▸ Your goal
What lines of the data hold the string "computer"? Pull each one out.

▸ Stored items

________________________

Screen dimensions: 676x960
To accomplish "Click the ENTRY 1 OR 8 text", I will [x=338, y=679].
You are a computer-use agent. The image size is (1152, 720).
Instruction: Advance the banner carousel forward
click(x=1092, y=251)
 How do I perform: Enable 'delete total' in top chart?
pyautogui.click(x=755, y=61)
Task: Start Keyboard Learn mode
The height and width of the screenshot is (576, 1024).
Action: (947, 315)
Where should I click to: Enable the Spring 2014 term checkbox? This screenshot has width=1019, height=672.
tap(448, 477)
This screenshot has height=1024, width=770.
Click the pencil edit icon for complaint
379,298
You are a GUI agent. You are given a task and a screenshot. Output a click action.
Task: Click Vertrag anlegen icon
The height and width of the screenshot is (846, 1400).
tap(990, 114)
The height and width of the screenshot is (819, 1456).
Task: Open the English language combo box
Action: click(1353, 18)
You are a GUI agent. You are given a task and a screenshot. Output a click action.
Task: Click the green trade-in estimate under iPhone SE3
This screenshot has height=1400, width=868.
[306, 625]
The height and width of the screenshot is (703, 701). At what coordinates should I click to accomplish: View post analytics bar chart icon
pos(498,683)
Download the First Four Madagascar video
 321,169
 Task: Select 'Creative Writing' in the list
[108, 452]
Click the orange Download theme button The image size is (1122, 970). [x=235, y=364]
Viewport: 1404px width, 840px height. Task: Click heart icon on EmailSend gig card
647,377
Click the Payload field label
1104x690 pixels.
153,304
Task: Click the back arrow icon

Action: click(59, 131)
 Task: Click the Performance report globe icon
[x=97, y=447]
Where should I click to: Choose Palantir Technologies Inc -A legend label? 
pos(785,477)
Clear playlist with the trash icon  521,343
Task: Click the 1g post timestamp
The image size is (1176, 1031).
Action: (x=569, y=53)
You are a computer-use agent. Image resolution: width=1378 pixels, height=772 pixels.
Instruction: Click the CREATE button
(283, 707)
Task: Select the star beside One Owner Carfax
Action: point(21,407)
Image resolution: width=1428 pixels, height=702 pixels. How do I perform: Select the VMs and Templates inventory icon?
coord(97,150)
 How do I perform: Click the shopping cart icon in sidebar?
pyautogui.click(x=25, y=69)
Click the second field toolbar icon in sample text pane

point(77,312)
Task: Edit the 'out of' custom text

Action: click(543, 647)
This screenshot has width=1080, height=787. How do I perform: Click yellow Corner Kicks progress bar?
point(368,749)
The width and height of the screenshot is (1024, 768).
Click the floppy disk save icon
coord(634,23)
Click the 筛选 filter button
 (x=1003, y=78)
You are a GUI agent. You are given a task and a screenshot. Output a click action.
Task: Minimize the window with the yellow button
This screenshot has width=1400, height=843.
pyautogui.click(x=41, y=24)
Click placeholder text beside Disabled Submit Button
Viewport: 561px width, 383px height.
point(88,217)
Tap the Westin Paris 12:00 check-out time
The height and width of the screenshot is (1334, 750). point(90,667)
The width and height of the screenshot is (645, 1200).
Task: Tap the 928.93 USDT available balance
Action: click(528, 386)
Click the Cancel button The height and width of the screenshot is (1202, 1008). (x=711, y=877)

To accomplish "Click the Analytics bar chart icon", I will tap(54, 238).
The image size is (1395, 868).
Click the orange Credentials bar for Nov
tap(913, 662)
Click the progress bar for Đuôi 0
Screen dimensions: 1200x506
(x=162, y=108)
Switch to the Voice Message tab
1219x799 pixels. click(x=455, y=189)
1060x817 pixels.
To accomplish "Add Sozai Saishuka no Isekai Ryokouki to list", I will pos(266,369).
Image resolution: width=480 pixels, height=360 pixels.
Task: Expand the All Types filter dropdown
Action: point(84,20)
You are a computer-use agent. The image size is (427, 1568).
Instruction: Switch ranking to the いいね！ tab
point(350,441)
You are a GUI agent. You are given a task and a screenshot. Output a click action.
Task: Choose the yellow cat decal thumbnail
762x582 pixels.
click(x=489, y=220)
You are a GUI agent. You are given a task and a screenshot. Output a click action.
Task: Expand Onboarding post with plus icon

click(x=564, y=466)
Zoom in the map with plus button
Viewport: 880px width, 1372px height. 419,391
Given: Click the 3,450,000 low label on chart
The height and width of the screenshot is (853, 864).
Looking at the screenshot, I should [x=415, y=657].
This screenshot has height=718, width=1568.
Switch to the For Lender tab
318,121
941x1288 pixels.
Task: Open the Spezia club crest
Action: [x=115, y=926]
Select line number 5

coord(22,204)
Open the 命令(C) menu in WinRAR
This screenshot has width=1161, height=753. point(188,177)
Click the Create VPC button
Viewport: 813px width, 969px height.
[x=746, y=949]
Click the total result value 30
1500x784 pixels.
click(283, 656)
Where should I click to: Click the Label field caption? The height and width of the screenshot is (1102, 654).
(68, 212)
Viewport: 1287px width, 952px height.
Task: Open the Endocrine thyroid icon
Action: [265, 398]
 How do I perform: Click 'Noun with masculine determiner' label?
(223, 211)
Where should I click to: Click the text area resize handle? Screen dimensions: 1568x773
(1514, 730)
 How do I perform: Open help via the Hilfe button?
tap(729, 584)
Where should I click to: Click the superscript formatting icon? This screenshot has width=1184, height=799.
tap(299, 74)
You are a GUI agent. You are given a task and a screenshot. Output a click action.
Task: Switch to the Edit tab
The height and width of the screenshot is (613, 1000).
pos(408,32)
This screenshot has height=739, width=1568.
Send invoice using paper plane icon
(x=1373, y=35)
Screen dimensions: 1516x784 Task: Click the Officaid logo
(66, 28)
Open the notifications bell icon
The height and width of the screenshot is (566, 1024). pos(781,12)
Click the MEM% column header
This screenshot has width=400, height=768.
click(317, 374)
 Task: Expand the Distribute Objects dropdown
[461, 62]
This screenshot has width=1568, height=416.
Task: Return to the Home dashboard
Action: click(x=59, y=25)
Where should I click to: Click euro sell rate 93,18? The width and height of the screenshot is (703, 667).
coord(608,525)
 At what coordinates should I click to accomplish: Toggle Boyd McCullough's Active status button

________________________

▸ Solution
You are a computer-use agent. The image size is (1152, 720).
You are a computer-use agent. Image resolution: width=1378 pixels, height=772 pixels.
You are a computer-use agent. The image size is (427, 1568).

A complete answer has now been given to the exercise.